--- Given records ---

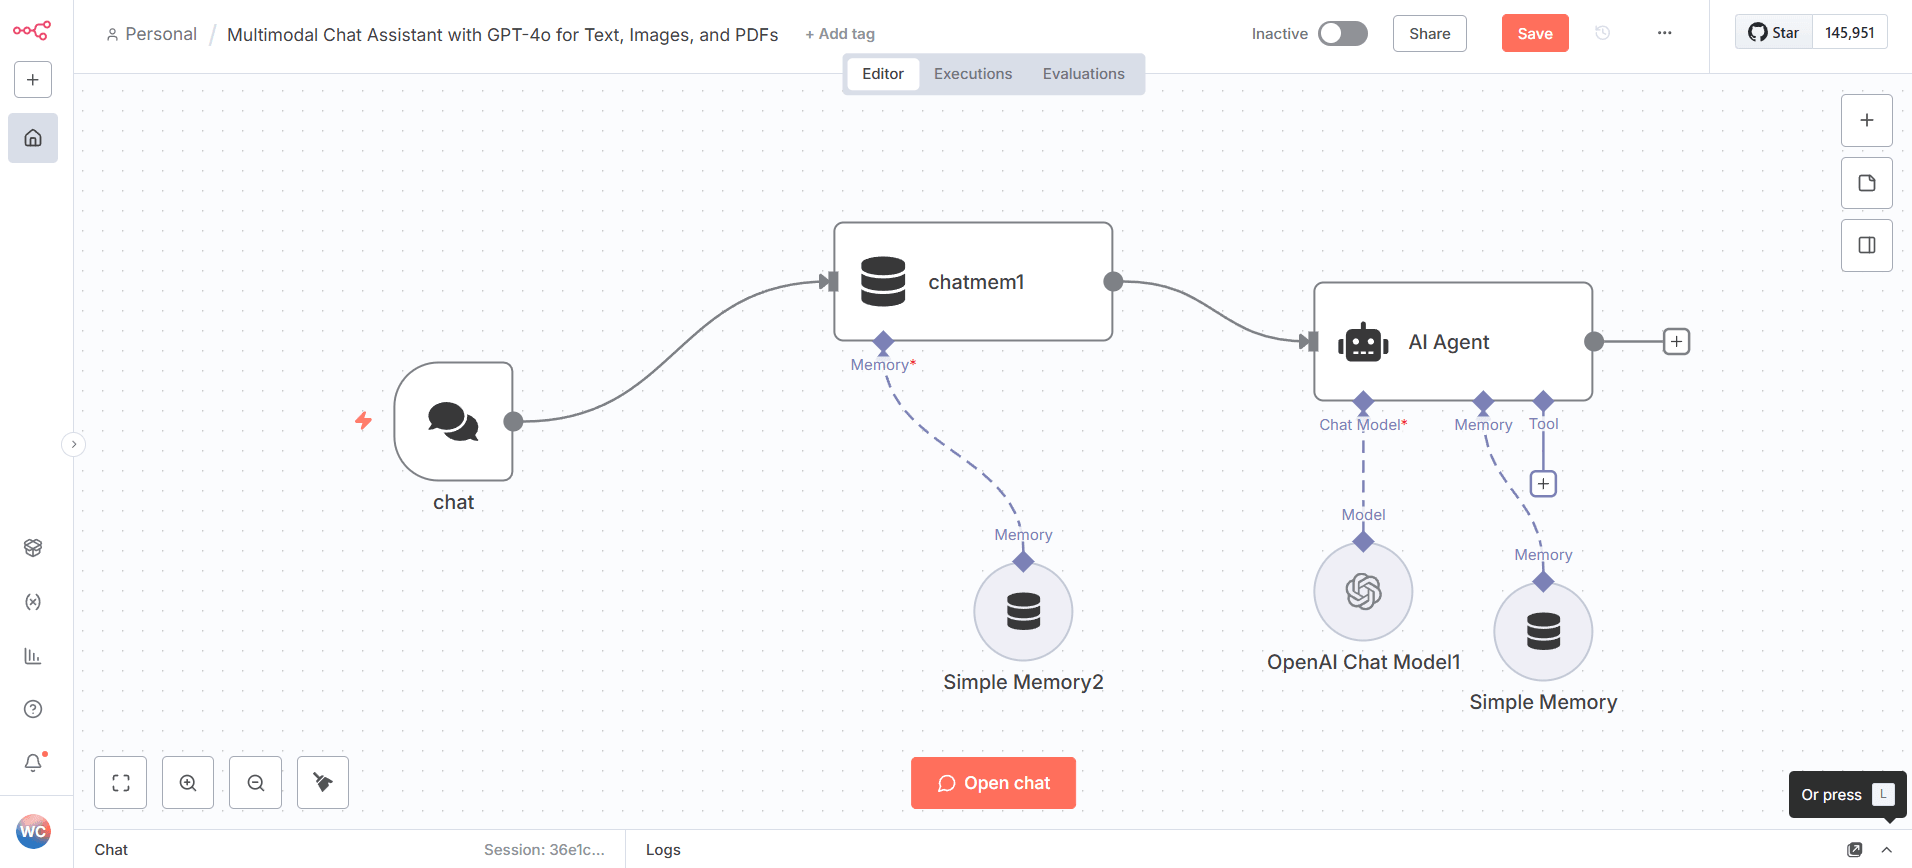Click the tidy up workflow icon
The width and height of the screenshot is (1912, 868).
pyautogui.click(x=323, y=783)
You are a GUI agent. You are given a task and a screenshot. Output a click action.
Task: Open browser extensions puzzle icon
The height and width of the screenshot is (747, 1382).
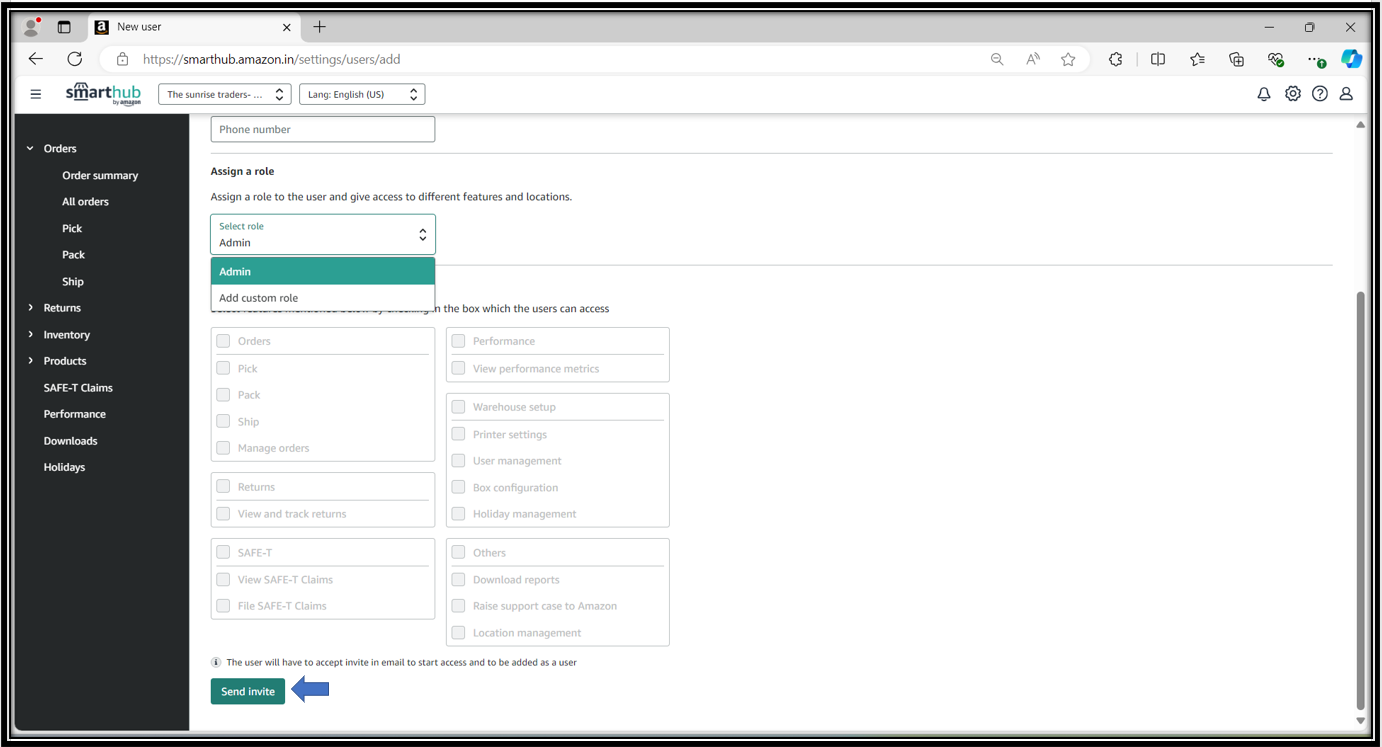click(x=1115, y=59)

---

→ What to do
Reproduce every item above word for word, leaving out the pictures.

→ Written solution
Click the tidy up workflow icon
The width and height of the screenshot is (1912, 868).
pyautogui.click(x=323, y=783)
You are a GUI agent. You are given a task and a screenshot. Output a click action.
Task: Open browser extensions puzzle icon
The height and width of the screenshot is (747, 1382).
click(x=1115, y=59)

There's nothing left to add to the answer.